6. The electrical cable connector as recited in claim 5, wherein the second latch member further includes a handle and a pivot member disposed between the latch arm of the second latch member and the handle of the second latch member, and the pivot member of the second latch member is pivotally mounted to the housing body about the pivot axis, such that the second latch member is pivotable about the pivot axis in the attachment direction and the detachment direction.

7. The electrical cable connector as recited in claim 6, wherein all of the plurality of electrical contacts are disposed between the first and second latch members.

8. The electrical cable connector as recited in claim 7, wherein the housing body defines first and second opposed sides, the first latch member is disposed between the first side and the plurality of electrical contacts, and the second latch member is disposed between the second side and the plurality of electrical contacts.

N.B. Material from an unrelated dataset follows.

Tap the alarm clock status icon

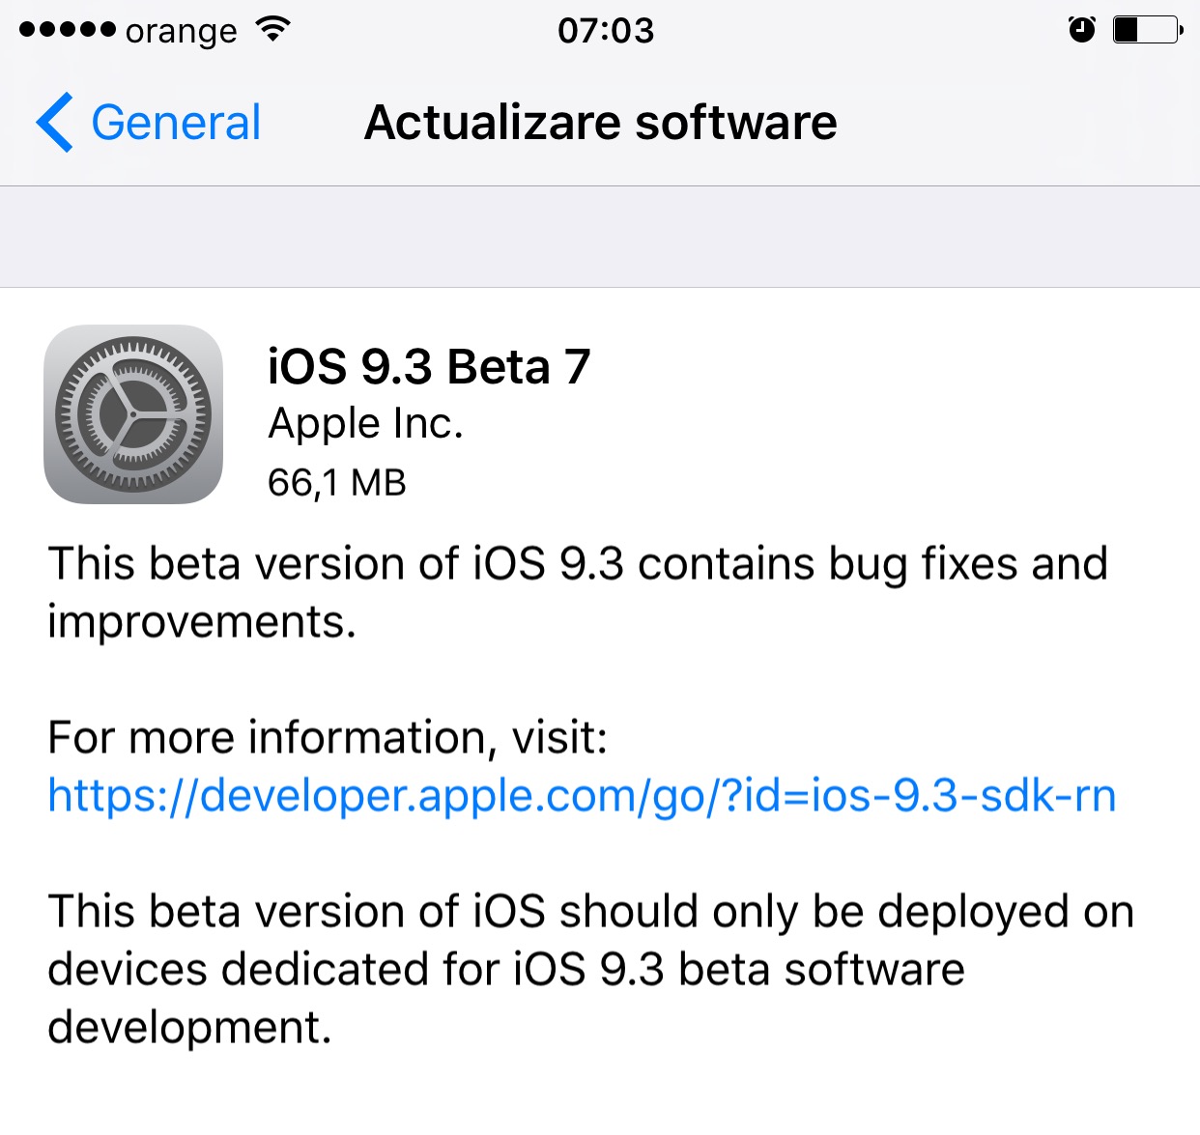click(1082, 30)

9. The electrical cable connector as recited in claim 2, wherein the housing body further comprises at least one side wall that extends from the base, the at least one side wall further at least partially defining the pocket, and the pivot member is pivotally attached to the at least one side wall.

10. The electrical cable connector as recited in claim 9, wherein the housing body comprises a pair of side walls that extend from the base, each of the pair of side walls at least partially defining the pocket, and the pivot member is pivotally attached to each of the pair of side walls.

11. The electrical cable connector as recited in claim 2, wherein the pivot axis is spaced rearward from the front end of the connector housing, and the latch member is pivotal about the pivot axis.

12. The electrical cable connector as recited in claim 11, wherein the housing body defines a top end and the pocket extends into the top end, and the handle is spaced above the top end when the latch member is in an attached position, such that the lock member is inserted in the aperture when the substrate is fully received in the receptacle.

13. The electrical cable connector as recited in claim 2, wherein the latch arm extends forward from the front end of the housing body such that the lock member is spaced forward from the front end of the housing body along the mating direction.

14. The electrical cable connector as recited in claim 13, wherein the latch arm defines an inner end that is disposed proximate to the pivot member, and an outer end that is spaced in the mating direction from the inner end, and the lock member extends from the outer end of the latch arm.

15. The electrical cable connector as recited in claim 14, wherein the lock member defines a beveled leading attachment surface configured to cam over a leading edge of the substrate as the electrical connector is mated to the substrate.

16. The electrical cable connector as recited in claim 15, wherein the lock member further defines a trailing engagement surface that is further angularly offset with respect to the leading engagement surface, and is configured to mechanically interfere with the substrate so as to limit movement of substrate relative to the electrical connector in a direction opposite the mating direction.

17. The electrical cable connector as recited in claim 1, wherein the electrical contacts comprises a plurality of electrical power contacts and a plurality of electrical signal contacts.

18. The electrical cable connector as recited in claim 17, wherein the electrical power contacts are configured to be mounted to a respective plurality of electrical power cables, and the electrical signal contacts are configured to be mounted to a respective plurality of electrical signal cables.

19. The electrical cable connector as recited in claim 18, wherein the electrical power contacts are configured to mount to the plurality of power cables that each define a first diameter, the electrical signal contacts are configured to mount to the plurality of electrical cables that each define a second diameter, and the second diameter is less than the first diameter.

20. The electrical cable connector as recited in claim 1, wherein the mating ends of the electrical contacts are configured to straddle the substrate when the electrical connector is mated with the substrate.